* **What this task involves**
Precisely the lines from the one with "Read more (217, 2567)" through the end of the data, both included, must make up the response, each restated word for word.

Top of Data records

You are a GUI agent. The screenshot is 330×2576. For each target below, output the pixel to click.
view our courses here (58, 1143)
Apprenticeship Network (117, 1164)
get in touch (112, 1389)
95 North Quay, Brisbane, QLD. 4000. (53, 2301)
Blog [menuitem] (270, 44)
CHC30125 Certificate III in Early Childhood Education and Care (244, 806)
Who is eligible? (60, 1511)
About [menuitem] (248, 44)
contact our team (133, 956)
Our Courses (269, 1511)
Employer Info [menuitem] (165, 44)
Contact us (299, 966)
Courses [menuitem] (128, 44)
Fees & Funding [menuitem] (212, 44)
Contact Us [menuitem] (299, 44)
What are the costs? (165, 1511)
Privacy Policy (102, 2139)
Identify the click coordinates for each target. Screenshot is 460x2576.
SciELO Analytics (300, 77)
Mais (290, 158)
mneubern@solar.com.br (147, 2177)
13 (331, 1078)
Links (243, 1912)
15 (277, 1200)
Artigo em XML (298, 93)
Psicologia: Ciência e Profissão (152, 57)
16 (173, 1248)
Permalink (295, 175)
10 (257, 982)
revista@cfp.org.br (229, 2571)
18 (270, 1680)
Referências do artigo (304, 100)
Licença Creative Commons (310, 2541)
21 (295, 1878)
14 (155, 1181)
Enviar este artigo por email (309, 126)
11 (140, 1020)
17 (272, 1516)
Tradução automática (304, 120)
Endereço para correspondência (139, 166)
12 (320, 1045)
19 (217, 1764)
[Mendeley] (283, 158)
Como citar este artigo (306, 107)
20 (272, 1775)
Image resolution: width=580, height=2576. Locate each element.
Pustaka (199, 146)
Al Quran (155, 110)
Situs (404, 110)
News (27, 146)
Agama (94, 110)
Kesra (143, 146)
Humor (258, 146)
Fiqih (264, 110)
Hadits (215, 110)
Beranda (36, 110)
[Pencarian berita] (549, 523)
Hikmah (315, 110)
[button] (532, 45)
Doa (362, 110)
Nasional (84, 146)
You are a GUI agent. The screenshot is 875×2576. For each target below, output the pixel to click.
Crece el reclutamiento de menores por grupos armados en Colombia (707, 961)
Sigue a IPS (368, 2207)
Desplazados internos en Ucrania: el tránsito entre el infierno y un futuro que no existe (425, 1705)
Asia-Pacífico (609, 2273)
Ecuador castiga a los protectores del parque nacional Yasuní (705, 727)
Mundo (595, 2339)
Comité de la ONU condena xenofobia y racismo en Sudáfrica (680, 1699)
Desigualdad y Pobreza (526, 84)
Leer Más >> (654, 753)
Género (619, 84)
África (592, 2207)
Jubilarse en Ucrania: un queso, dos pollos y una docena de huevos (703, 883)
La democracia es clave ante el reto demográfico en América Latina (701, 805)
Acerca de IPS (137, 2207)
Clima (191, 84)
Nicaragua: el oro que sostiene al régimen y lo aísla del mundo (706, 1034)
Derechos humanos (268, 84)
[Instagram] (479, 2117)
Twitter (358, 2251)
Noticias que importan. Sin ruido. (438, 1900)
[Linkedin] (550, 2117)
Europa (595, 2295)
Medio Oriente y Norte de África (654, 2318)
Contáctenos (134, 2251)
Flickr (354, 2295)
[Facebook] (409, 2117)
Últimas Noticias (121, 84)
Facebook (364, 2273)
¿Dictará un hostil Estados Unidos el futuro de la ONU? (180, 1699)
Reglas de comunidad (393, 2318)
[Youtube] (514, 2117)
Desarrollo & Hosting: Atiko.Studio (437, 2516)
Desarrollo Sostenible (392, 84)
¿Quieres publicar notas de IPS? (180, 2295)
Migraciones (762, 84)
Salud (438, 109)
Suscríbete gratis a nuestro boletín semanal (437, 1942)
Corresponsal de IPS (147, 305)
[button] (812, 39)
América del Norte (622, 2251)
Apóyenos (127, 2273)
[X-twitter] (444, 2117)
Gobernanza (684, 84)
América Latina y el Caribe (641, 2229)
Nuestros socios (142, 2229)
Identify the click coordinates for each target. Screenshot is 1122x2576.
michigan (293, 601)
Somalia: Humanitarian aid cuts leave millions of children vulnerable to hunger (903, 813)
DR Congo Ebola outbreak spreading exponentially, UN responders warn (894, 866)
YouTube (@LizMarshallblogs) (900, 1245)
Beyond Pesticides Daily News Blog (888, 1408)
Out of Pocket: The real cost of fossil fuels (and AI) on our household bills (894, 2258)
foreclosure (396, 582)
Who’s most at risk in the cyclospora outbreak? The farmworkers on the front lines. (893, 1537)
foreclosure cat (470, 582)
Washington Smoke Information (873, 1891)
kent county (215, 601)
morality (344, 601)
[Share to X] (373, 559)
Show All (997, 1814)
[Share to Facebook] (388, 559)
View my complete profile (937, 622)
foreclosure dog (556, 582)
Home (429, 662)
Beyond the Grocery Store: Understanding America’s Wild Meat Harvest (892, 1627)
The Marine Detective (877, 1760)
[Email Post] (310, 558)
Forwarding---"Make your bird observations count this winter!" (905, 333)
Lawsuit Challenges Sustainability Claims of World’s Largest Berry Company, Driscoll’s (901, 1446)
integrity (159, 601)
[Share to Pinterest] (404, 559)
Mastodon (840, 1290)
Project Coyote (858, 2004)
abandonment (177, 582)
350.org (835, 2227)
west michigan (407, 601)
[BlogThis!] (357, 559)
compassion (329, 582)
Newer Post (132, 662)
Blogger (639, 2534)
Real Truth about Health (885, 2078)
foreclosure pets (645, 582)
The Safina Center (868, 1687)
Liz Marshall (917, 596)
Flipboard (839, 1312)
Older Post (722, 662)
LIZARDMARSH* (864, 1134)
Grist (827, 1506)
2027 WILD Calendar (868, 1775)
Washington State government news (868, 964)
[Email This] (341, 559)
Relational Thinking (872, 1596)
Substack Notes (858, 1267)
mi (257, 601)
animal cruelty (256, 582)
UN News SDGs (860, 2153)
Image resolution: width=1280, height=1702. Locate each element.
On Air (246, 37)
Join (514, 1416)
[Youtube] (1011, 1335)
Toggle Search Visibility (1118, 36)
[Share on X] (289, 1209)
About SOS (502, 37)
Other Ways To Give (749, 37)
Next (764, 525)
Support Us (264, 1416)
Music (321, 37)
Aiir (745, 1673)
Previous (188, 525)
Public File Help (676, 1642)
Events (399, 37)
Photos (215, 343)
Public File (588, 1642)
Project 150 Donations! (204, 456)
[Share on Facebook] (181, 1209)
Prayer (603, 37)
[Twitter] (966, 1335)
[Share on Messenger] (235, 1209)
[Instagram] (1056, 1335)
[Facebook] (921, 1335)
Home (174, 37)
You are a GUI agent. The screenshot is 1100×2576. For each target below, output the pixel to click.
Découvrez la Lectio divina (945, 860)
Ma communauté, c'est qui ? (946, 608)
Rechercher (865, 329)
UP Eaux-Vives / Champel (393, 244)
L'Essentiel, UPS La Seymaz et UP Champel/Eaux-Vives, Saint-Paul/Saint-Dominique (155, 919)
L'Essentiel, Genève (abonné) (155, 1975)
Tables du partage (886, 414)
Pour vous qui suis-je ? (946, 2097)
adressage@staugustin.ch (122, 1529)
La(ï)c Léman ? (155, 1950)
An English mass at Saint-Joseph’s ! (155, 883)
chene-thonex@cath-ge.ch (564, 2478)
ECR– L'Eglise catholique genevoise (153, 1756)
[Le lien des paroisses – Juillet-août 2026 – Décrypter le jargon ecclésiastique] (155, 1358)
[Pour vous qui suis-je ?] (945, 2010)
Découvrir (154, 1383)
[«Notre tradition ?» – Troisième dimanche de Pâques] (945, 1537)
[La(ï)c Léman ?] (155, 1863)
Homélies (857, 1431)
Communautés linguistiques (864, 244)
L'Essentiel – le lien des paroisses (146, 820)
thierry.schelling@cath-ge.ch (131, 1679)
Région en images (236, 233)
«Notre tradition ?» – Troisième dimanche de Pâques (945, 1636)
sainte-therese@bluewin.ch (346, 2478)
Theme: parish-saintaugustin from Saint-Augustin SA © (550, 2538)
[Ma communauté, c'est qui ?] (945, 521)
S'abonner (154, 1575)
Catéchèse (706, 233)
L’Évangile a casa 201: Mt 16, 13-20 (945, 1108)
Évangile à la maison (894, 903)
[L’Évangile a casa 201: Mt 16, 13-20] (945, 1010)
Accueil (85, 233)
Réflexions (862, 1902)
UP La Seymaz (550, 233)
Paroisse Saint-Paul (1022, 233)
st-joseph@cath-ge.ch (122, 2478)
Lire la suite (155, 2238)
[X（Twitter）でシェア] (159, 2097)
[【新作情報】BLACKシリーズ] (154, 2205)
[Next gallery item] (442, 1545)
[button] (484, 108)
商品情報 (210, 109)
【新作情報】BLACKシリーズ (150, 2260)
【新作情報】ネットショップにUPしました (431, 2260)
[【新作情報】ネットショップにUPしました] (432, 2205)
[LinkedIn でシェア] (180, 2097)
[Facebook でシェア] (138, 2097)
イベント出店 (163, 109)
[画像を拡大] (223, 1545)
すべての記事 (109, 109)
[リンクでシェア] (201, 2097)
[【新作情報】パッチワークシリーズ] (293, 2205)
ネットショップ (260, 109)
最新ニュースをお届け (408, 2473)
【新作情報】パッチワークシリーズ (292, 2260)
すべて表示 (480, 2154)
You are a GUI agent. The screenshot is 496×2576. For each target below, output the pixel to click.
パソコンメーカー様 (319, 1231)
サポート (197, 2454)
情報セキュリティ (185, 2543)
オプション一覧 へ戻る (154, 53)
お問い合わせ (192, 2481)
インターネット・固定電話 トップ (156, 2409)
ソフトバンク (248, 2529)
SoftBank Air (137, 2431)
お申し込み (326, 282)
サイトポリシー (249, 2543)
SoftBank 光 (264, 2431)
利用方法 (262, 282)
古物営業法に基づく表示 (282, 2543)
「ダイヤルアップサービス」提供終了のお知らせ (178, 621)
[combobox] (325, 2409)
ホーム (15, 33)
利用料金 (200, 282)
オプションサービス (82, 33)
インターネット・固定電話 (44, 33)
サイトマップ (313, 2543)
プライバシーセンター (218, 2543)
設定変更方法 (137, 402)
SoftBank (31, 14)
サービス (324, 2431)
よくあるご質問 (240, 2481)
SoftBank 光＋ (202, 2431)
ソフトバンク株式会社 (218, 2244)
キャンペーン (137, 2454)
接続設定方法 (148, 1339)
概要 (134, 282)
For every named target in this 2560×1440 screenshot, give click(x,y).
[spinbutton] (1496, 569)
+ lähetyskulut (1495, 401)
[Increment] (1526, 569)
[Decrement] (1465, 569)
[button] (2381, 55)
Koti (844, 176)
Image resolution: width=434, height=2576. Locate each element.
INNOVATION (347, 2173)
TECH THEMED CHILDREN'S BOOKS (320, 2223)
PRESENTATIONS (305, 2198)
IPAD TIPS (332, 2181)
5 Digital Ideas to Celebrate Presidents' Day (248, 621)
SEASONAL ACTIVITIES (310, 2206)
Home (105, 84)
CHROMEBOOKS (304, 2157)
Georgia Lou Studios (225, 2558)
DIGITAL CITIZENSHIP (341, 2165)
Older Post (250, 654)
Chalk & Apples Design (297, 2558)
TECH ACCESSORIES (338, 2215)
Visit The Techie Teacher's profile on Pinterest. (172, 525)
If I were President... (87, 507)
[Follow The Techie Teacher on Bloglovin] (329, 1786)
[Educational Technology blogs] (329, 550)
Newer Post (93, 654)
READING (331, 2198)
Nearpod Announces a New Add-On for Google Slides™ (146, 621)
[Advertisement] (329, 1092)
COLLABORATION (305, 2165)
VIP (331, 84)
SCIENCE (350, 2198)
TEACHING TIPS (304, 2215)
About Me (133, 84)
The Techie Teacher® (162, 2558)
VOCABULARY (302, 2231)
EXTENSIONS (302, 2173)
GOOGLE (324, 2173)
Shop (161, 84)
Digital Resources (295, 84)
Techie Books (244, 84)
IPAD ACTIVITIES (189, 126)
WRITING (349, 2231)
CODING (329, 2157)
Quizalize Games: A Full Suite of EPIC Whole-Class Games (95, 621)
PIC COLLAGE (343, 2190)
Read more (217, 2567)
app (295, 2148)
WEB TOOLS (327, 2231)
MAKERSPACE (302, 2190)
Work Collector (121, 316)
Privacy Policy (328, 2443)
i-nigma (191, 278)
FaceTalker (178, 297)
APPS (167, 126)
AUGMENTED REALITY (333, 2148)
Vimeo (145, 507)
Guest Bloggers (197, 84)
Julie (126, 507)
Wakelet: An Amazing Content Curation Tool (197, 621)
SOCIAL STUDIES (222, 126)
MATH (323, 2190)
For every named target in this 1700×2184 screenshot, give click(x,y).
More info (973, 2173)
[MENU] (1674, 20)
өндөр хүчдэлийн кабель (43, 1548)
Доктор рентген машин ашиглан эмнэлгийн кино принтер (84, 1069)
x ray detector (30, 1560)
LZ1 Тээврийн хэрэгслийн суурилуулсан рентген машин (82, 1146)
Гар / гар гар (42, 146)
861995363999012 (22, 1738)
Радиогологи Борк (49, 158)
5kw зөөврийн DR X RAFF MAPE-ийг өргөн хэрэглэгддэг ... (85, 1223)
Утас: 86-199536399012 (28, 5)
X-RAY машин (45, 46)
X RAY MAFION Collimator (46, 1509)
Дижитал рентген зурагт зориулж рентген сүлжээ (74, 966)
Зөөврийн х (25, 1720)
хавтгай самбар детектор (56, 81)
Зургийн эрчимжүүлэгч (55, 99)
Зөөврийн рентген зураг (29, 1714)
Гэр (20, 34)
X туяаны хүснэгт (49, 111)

Bottom of Data records

* **Final answer**
Read more (217, 2567)
app (295, 2148)
WEB TOOLS (327, 2231)
MAKERSPACE (302, 2190)
Work Collector (121, 316)
Privacy Policy (328, 2443)
i-nigma (191, 278)
FaceTalker (178, 297)
APPS (167, 126)
AUGMENTED REALITY (333, 2148)
Vimeo (145, 507)
Guest Bloggers (197, 84)
Julie (126, 507)
Wakelet: An Amazing Content Curation Tool (197, 621)
SOCIAL STUDIES (222, 126)
MATH (323, 2190)
For every named target in this 1700×2184 screenshot, give click(x,y).
More info (973, 2173)
[MENU] (1674, 20)
өндөр хүчдэлийн кабель (43, 1548)
Доктор рентген машин ашиглан эмнэлгийн кино принтер (84, 1069)
x ray detector (30, 1560)
LZ1 Тээврийн хэрэгслийн суурилуулсан рентген машин (82, 1146)
Гар / гар гар (42, 146)
861995363999012 (22, 1738)
Радиогологи Борк (49, 158)
5kw зөөврийн DR X RAFF MAPE-ийг өргөн хэрэглэгддэг ... (85, 1223)
Утас: 86-199536399012 (28, 5)
X-RAY машин (45, 46)
X RAY MAFION Collimator (46, 1509)
Дижитал рентген зурагт зориулж рентген сүлжээ (74, 966)
Зөөврийн х (25, 1720)
хавтгай самбар детектор (56, 81)
Зургийн эрчимжүүлэгч (55, 99)
Зөөврийн рентген зураг (29, 1714)
Гэр (20, 34)
X туяаны хүснэгт (49, 111)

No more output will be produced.